At 8:26 p.m., Blogger Eucharisto said...

Here's a few I like. I'm going to need more time to edit this list later, but here's a few that haven't already been listed (along with a few that have, but are so good, they deserve being listed twice!). As a note, it seems that this book list is quickly losing it's '20th century' trademark, and becoming an 'of all time' booklist. So I threw in a few that were more than a century old. If you all don't want them, we can throw them out. Oh, and another note, I've listed a few books by adult fiction authors that are children's books, not only for discussion, but also for their profundity within any literary circle. Oh yeah! Note number 3: I'm including the same author a few times in this list, as I'm so conflicted, I don't know which book to choose. You guys can help with that later.
1. Peace Like a River, By Leif Enger
2. A Wrinkle In Time, By Madeline L'Engle
3. Something Wicked This Way Comes, By Ray Bradberry (OK, so not spiritually enriching, but definitely spiritually thought-provoking!)
4. The Back Of The North Wind, By George MacDonald
5. Dreams Of A Rediculous Man, By Fydor Dostoyevski
6. Pilgrim's Progress, By John Bunyan
7. Lord Of The Rings, By J.R.R. Tolkien
8. Dark Night of The Soul, By St. John Of The Cross
9. The Chosen, By Chaim Potok
10. (tie) Perelandra; That Hideous Strength; The Great Divorce, By C.S. Lewis
Ok, there's the first 10. I'll try to get 10 more later, though that might be the best I can do for now (not a lot of time to compile my favorite booklist of all time, that would take time, something that has become a rarety for me!).

 
At 12:36 a.m., Blogger Why said...

This is so difficult because even though I have read lots of books I couldn't think of twenty Spirtualy Themed books to put on the list.

 
At 7:23 a.m., Blogger Queen Mum said...

This saddens me.
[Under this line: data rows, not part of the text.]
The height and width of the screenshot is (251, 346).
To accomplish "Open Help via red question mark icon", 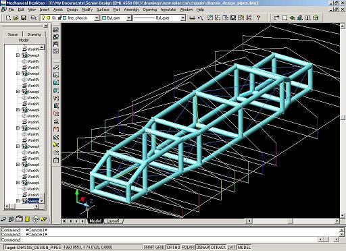I will tap(258, 18).
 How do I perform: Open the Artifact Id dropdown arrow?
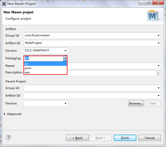click(x=158, y=43)
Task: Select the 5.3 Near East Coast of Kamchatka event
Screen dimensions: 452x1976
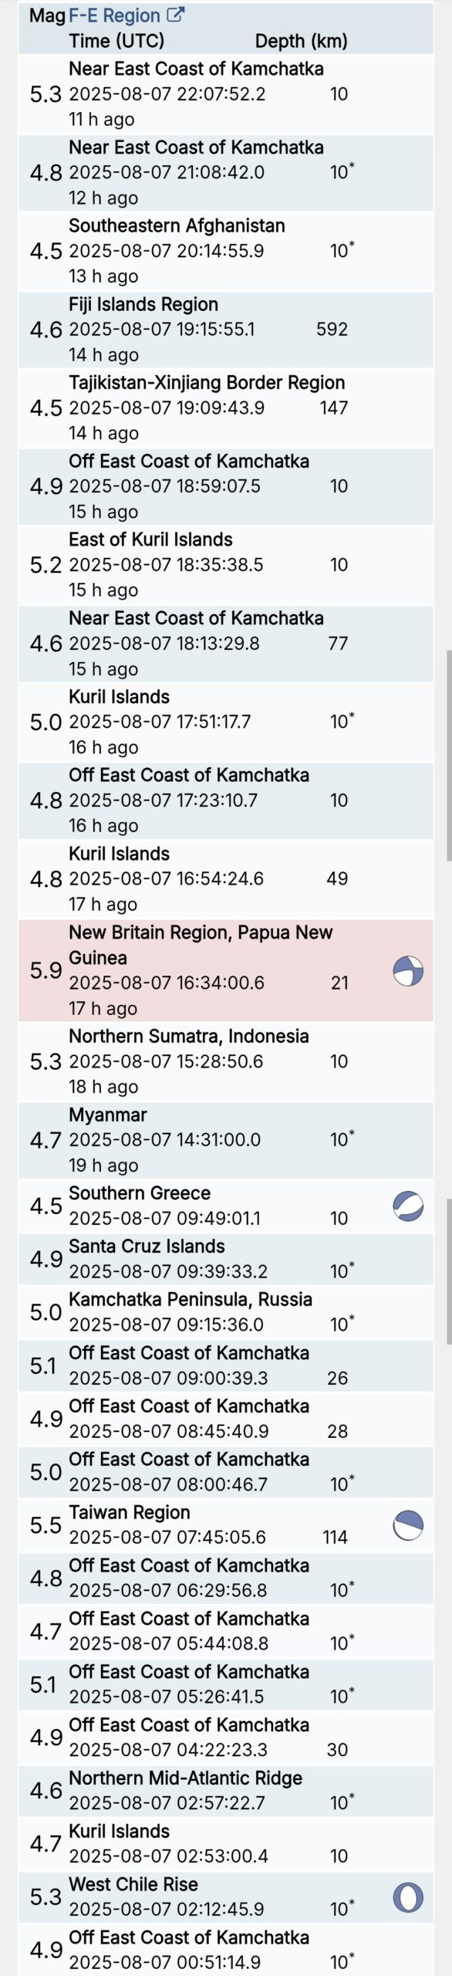Action: click(x=226, y=94)
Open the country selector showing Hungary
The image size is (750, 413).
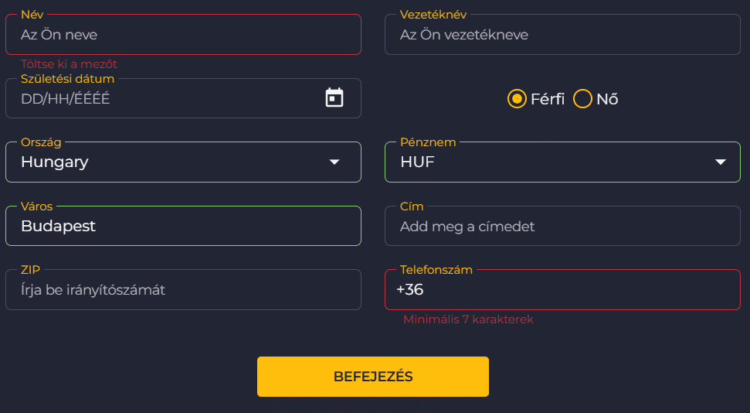pyautogui.click(x=170, y=162)
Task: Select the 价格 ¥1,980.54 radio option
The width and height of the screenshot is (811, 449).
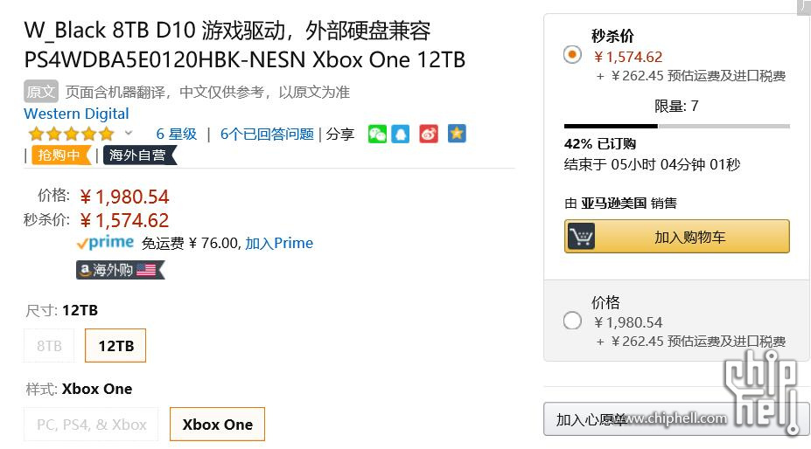Action: tap(572, 321)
I would love to be able to take part in this, but I am unable to do so. I just started reading for fun in the last year, and I am loving what I have been missing.

 
At 11:18 a.m., Blogger Meiska said...

Hey Eriol, did you know that Rudyard Kipling and George MacDonald are relatives of Pre- Raphaelites?!
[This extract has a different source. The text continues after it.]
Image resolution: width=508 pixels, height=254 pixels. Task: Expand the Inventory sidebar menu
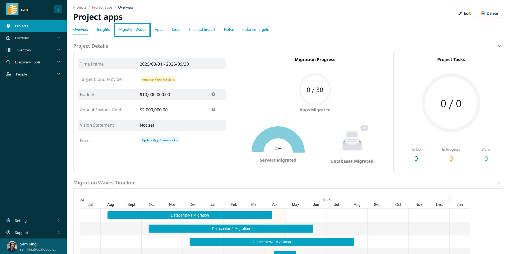33,50
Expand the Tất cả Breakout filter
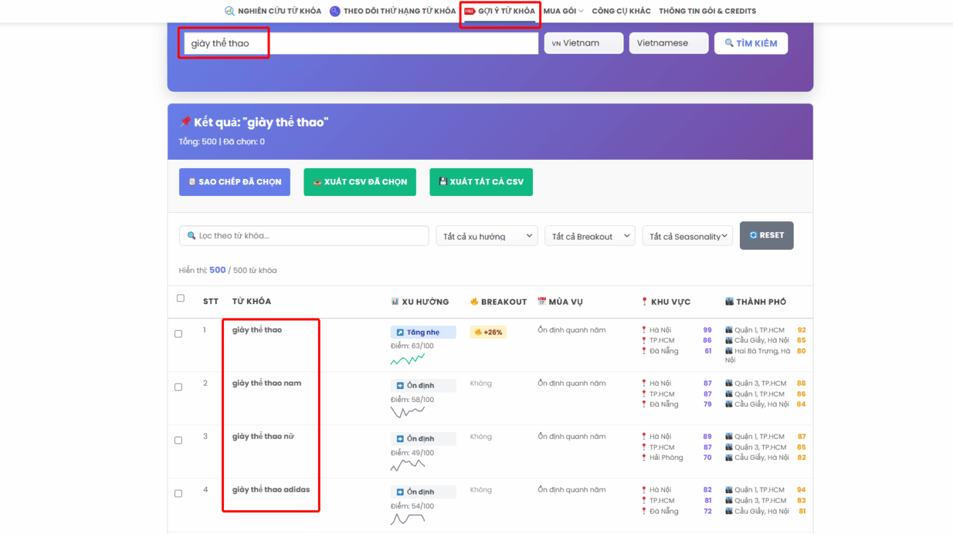This screenshot has height=534, width=953. click(589, 236)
I'll have to think on this book list thing. All that time I thought I had has now been consumed, thus the easy posts (pictures) on my blog. Sorry!

 
At 2:05 p.m., Blogger JD said...

I can't evern recall 30 or whatever ammount of books to mind right off. But "Hello" to you and yours and your family all the same. (even if you do yread to much...) But that is all well and good. You will go far. Just have some fun doing it, and let me join you, PLEASE? In the fun, not the blog, necesarilly.